The second occasion of Radcot’s figuring in martial annals was a skirmish in the long course of the Great Rebellion, when Faringdon House, up yonder, three miles away in the town, was held for the King, and the bridge was occupied as an outpost. Cromwell’s men appear to have driven the outpost in, with some loss.

But, before an end is made with Radcot Bridge, let us note the little-known fact that it was hence, in those seventeenth-century times, when roads were little better than muddy tracks across the fields are now, that much of the stone employed by Wren in the rebuilding of St. Paul’s Cathedral was brought to London. The old quarries whence this stone came have been closed now for two hundred years, but the site of them is still to be found at a spot to this day known as “Kit’s Quarries,” near Burford, eight miles north of Radcot Bridge. I have written about Christopher Kempster—the “Kit” of those quarries—in another place,[1] and have shown that he was firstly clerk of works and master-mason in the employment of Sir Christopher Wren for many years, not only in the rebuilding of St. Paul’s Cathedral, but also in the general rebuilding of the City of London churches. Retiring from those positions, he bought the quarries, and thenceforward dealt largely in the stone with which he had once built.
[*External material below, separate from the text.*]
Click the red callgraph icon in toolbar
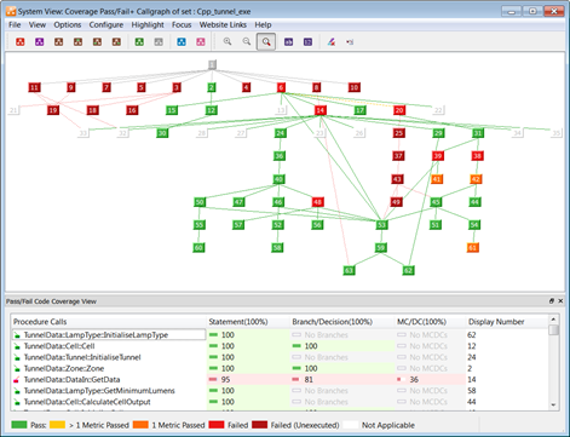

The stone was conveyed from near Burford, along eight miles of bad roads, and here at Radcot Bridge, on the old course of the river, before the new channel was cut, was loaded, into barges, and so found its way to London.

It will be well to explore into the level Oxfordshire hinterland behind Radcot Bridge. There we shall, in the course of two miles, find the untidy village of Clanfield, which straggles lengthily on either side of the grassy edges of a stream three parts dry in summer, and thus revealing to the disgusted wayfarer rich and varied deposits of unconsidered village refuse—in the way of battered tins and old boots embedded in the ooze. Thistles, nettles, and scrubby weeds bedevil the grass that might so easily be made beautiful.

ST. STEPHEN.

But there are evidences that Clanfield is awakening to better things. A “Village Institute” has arisen amid these rank undesirables, and tentative clippings, sweepings, and garnishings may be noticed. The church and churchyard are, fittingly enough, in the forefront of these improvements.

CLANFIELD CHURCH.

It is a charming village church of moderate size, built in the Perpendicular period, and dedicated to St. Stephen, as those well versed in saintly symbols may readily perceive on approaching, by a glance at the curious figure of the saint himself, boldly sculptured on the tower. He bears in his right hand a little heap of what look like apples, but are intended to represent stones, in allusion to the manner of his martyrdom, by being stoned to death. On the west side of the tower is a tablet to the memory of James Joy and Robert Cross, killed by lightning when at work side by side in the fields, August 9th, 1845. Over the south door is an ancient sundial, cut into the masonry, and screened from casual observation by the porch, which is thus seen to be a later addition.

[1] The Oxford, Gloucester, and Milford Haven Road, vol. i., pp. 263, 266-269.